Last edited by ejolson on Fri Aug 09, 2019 12:15 am, edited 3 times in total.

Heater
Posts: 13088
Joined: Tue Jul 17, 2012 3:02 pm

Re: Project Digital Apocalypse Not Now

Thu Aug 08, 2019 6:54 pm

I spent enough time on the insane-british-anagram in Rust to run as a native executable, under node.js and in the browser that I thought it was time it had it's own Github repository: https://github.com/ZiCog/insane-british-anagram-rust

If nothing else it might serve as a small, simple, working example for anyone who wants to get high speed code running in a web page.

ejolson
Posts: 3407
Joined: Tue Mar 18, 2014 11:47 am

Re: Project Digital Apocalypse Not Now

Thu Aug 08, 2019 8:03 pm

Heater wrote:
Thu Aug 08, 2019 6:54 pm
If nothing else it might serve as a small, simple, working example for anyone who wants to get high speed code running in a web page.
How difficult do you think it would be to run this Pi Pie Chart program in the browser?
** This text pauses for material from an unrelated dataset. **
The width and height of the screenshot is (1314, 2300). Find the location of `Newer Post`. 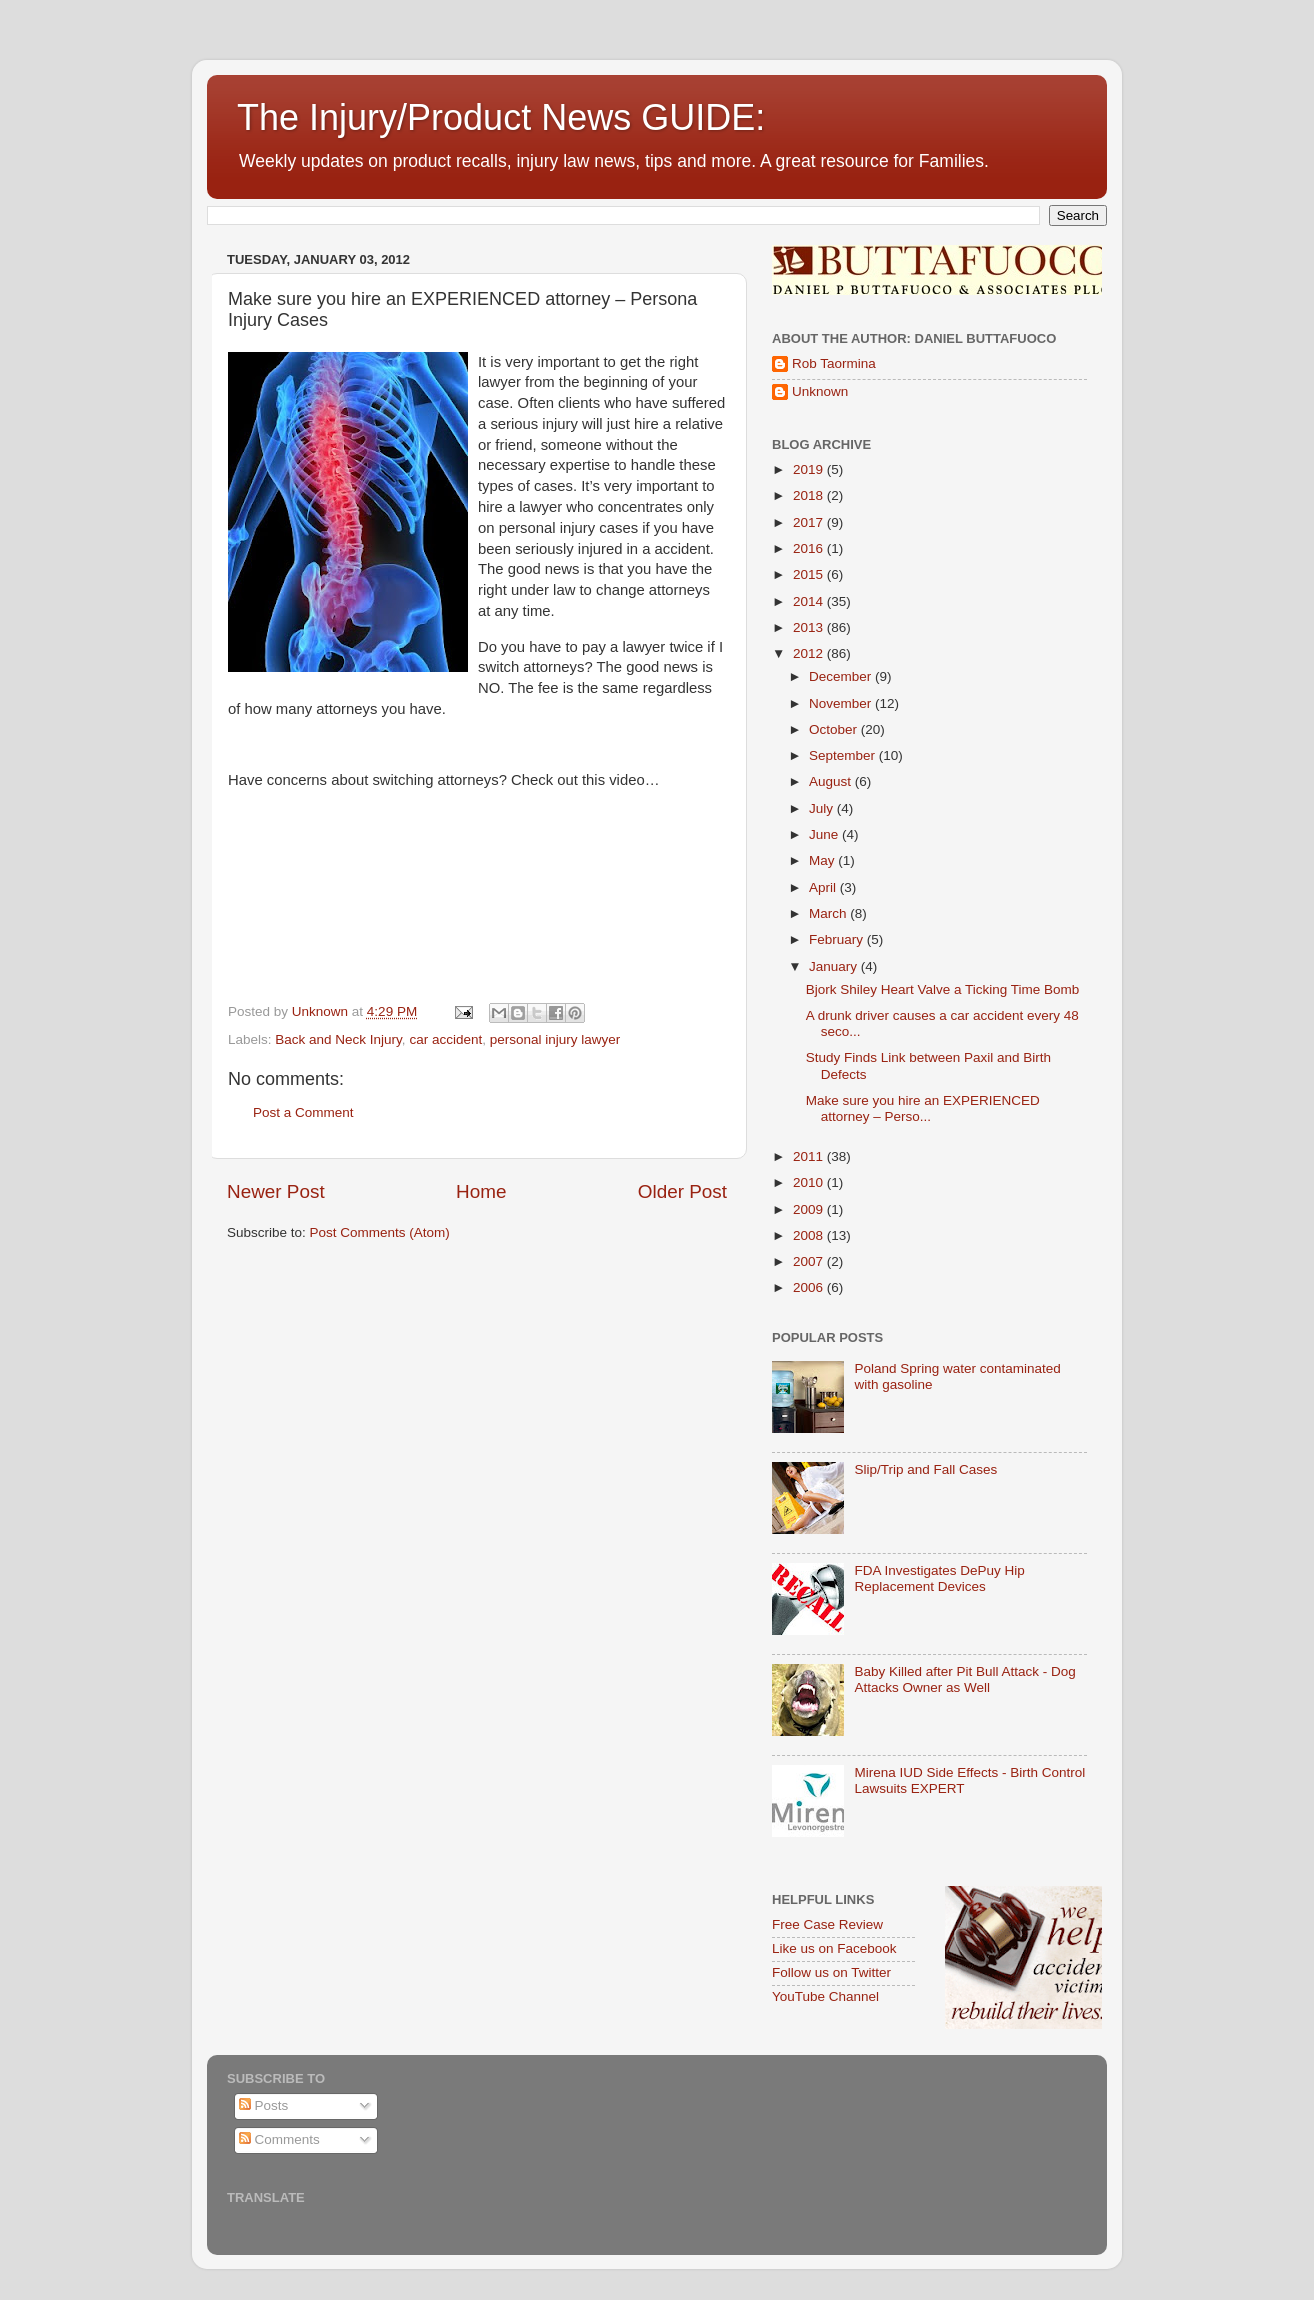

Newer Post is located at coordinates (276, 1191).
The graphical output is already in SVG format, so should be easy to display along with the text. Is OpenMP available yet?

Heater
Posts: 13088
Joined: Tue Jul 17, 2012 3:02 pm

Re: Project Digital Apocalypse Not Now

Thu Aug 08, 2019 8:34 pm

No, no, no, I'm not going to look down that rabbit hole.

If it's all plain C that does no file I/O and does not use threads you can simple compile it with emscripten instead of gcc. emcc takes all the same options. Arrange for a function that returns the SVG as a sting.

If there is any file I/O in there it emscripten simulates a lot of the standard C library API and maintains a file system in memory.

I suspect threads and are right out.

ejolson
Posts: 3407
Joined: Tue Mar 18, 2014 11:47 am

Re: Project Digital Apocalypse Not Now

Fri Aug 09, 2019 12:28 am

Heater wrote:
Thu Aug 08, 2019 8:34 pm
No, no, no, I'm not going to look down that rabbit hole.

If it's all plain C that does no file I/O and does not use threads you can simple compile it with emscripten instead of gcc. emcc takes all the same options. Arrange for a function that returns the SVG as a sting.

If there is any file I/O in there it emscripten simulates a lot of the standard C library API and maintains a file system in memory.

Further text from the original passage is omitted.